**Things to do**
(1) Rewrite the paragraph of the workshop report that begins "The Flint Papers are written documents" as a bulleted list, keeping its main facts.
(2) Answer these questions using the workshop report:
(a) Where did the participants gather at the start of the week?
(b) Which library at the University of Queensland did the group visit?
(c) In what place did the group explore the Queensland State Archives collections?
(3) Write a continuation of the workshop report that picks up after its final sentence.
[Begin Document]
Language Research Discovery Workshop 2017

Language Research Discovery Workshop 2017

The week started with participants from all around Queensland gathering at South Bank for the annual Language Research Discovery workshop. We welcomed people from Cairns, Yarrabah, Mackay, Woorabinda, Gayndah, Sunshine Coast and Brisbane.

The aim of the workshop is to build upon and extend previous research workshops and enhance the research skills and knowledge of community language workers. This year we included visits to the University of Queensland – Fryer Library to explore language materials and collections that are unique to the university such as the Flint Papers.


The Flint Papers are written documents compiled and collected by the late Elwyn Flint, most of them as part of a long-term research project he carried out in the 1960s known as the Queensland Speech Survey. Flint’s interest in language variation took him all over Queensland and included languages spoken by Aboriginal people around the state and Torres Strait Islands. Some of the participants expressed that being able to access the papers and recordings will be a great help in assisting them in the conservation of their languages.

The following day we spent a few hours at the Queensland State Archives (QSA) in Runcorn exploring their collections.  QSA is the custodian of the largest and most significant documentary heritage collection in Queensland. The Queensland Government is one of the custodians of historical information about Aboriginal and Torres Strait Islander peoples.It was agreed that the group could easily have spent the entire day researching the collections at QSA.
[End Document]
[Begin Data provided]
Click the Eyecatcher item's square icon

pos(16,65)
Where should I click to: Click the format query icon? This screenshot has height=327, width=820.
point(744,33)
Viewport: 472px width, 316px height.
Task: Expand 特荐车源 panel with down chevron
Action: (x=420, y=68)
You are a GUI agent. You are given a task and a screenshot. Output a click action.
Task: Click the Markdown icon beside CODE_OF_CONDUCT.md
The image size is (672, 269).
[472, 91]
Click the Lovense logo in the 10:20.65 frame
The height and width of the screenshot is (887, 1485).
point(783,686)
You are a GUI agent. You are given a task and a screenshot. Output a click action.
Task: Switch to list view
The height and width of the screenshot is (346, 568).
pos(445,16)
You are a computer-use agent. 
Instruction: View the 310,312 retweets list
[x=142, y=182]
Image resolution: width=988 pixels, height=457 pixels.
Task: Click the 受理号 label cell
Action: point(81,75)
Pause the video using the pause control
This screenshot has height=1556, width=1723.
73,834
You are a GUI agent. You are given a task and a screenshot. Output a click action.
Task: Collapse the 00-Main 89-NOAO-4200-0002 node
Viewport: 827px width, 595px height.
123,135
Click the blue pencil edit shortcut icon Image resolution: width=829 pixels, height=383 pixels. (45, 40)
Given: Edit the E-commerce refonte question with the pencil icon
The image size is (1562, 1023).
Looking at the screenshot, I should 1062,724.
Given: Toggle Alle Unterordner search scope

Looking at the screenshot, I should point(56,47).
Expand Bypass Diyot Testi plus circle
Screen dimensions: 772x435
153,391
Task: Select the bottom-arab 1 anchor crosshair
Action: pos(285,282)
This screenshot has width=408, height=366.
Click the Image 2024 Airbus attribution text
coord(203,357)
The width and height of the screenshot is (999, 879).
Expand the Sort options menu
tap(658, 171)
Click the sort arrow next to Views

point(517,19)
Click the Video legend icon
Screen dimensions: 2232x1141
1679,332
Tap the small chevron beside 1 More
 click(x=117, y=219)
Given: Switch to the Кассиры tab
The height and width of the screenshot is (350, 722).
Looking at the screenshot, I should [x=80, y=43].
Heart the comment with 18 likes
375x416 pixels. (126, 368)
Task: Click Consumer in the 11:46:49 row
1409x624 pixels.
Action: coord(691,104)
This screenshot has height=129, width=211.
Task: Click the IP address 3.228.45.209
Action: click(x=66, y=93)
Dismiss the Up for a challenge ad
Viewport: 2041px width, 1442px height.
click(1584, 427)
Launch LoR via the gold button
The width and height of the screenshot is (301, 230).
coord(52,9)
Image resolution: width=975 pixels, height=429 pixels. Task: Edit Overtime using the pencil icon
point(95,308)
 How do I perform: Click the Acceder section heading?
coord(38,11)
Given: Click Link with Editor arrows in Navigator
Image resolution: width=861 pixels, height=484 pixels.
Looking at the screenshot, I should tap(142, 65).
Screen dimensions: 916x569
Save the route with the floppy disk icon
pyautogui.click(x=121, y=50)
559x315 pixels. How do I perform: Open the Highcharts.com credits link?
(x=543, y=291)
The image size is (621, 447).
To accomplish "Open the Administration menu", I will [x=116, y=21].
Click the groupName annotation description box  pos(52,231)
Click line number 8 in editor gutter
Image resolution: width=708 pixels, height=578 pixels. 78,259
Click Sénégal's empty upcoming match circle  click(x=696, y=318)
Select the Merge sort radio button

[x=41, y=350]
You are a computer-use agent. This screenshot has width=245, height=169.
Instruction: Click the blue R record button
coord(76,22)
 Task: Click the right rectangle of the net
[End Data provided]
**Answers for the tasks**
(1)
- The Flint Papers are written documents compiled and collected by the late Elwyn Flint.
- Most of them come from the Queensland Speech Survey, a long-term research project he carried out in the 1960s.
- His interest in language variation took him all over Queensland. It included languages spoken by Aboriginal people around the state and in the Torres Strait Islands.
- Some participants said that access to the papers and recordings will be a great help in conserving their languages.

(2)
(a) South Bank
(b) The Fryer Library
(c) Runcorn

(3)
On our return to State Library the group explored and researched collections relating to their Aboriginal and Torres Strait Islander language interest. We were fortunate to have two very experienced reference librarians to assist us with the research.

The week ended with discussions around consolidating and sharing research activities with their community, the future of language, and the next step in their journey. Some of the most memorable moments throughout the week was the discovery of information and documents revealing previously unknown information that related personally to a participant. In addition to researching unique language materials from State Library, Fryer Library (University of Queensland) and the Queensland State Archives, the week was a great opportunity to network and share ideas around language revival across Queensland. I think these workshops are very important in the revival and maintenance of language and feel very lucky to be involved.

Rose Warsow,

Indigenous Languages Project Officer, State Library of Queensland


State Library Aboriginal and Torres Strait Islander Languages webpages


Further Reading

Items from the State Library collections used over the week included:

Allan, J. and Lane, J. (2001) The language of the Wangerriburra and neighbouring groups in the Yugambeh region. Kombumerri Aboriginal Corporation for Culture: Beenleigh. P 499.15 all

Barlow, H. (1865) Harriet Barlow Manuscript. [Provides the basis for her work “Aboriginal Vocabularies of Queensland”.] OM91-69.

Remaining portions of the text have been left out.